Professor David Post’s 2009 book , In Search of Jefferson’s Moose, is one of my favorites. Professor Post juxtaposes ideas about creativity and risk-taking as embodied both in the thinking of Thomas Jefferson and in the development of the Internet. It sounds like an odd pairing but it works. Post tells the reader at the beginning that the book represents ideas he has juggled throughout his career, so he writes freely. Reading it brought home to me important truths about the Internet. Post’s thesis is that the band of engineers who created the end-to-end freeway that is the Internet, erected it to be a neutral medium. They made the governing rules and decision-making structure intentionally opaque. Rather like a game where each level grows more difficult until the player gives up in frustration.
This was done to protect the Internet from the inept and ham-handed meddling of governmental bodies and the grasp of corporate interests guided only by the light of the bottom line. Maybe information could not be free, but its transmission should be. Post’s book recounts how at one time a single person, Jon Postel, then a graduate student at UCLA, stood at the center of the labyrinth. Better to trust an engineer solely concerned with making the system work smoothly than allow anyone with a substantive agenda to get a hand on the wheel.
As the Internet burrowed its roots into the life of most humans on the planet, this elaborate diversion became imperiled. From the outside governments could filter it, advertisers could manipulate it and the forces of Large Data could arise from the academy and allow governments and businesses to use the Internet to aggregate each of us into a profile. But the information highway remained open to all. Presidential documents, news, shopping, pornography and cat videos all traveled the same superhighway. Now a greater danger lurked, could the highway itself be controlled? Should the freeway be protected from the free market? Whose Internet is it anyway?
A recent decision of the D.C. Circuit Court of Appeals will be important to this debate. In FCC v. Verizon, Judge David Tatel wrote that the FCC’s rules on net neutrality for telecommunications companies do not cover internet service providers (ISP).
The opinion is a fine example of the problem we face when trying to divine where the Internet is headed. The D.C. Circuit Court of Appeals, though the equal on paper of the other U.S. Courts of Appeal, is known for being in a class all its own. Sitting in the District of Columbia it is the forum for many high profile federal issues. With gimlet eyes the Senate watches who the President tries to appoint to that Court because it has been a conduit for Supreme Court nominees. On this exalted Court, Judge Tatel is known as one of the keenest thinkers. Ergo there is a trifecta: big issue, important Court and respected judge authoring the opinion. So who won? Verizon won. And what does that mean? It’s hard to say.

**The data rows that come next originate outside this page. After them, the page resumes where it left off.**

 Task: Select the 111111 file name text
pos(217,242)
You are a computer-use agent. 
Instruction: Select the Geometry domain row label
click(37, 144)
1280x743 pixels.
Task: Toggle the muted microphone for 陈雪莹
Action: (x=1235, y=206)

Is it the beginning of the end of a world where my daughter-in-law’s blog travels just as fast as traffic to Amazon? Or is Judge Tatel performing a classic judicial trick? In enunciating what good policy ought to be (net neutrality) but which the rule does not allow him to follow, is the Judge maneuvering to force the FCC to change the designation of ISPs to that of common carriers? Or is Judge Tatel genuinely working to keep government away from the issue? After all, if the FCC can protect net neutrality it is implied that the FCC can do as it pleases with net neutrality. A good summary of the arguments can be found at the Motley Fool.
Though the decision came down only one month ago, a million people have signed a petition coordinated by FreePress directed to the FCC to pull the Internet back under the covers of net neutrality. At the same time the Electronic Freedom Foundation, the dare-to-die defenders of free access to information, would rather let things lie outside the clutches of governmental regulation. As Ray Davies of the Kinks sang,” It’s a mixed-up, muddled up, shook up world….”
When things are muddled up, it is best to pay close attention. The next few years might well define the future parameters of the Internet. The outcome will affect the lives of most of us. Yet the policy making is done as if through a glass darkly. If only some wise, objective body could guide us. Maybe we should give it back to the engineers.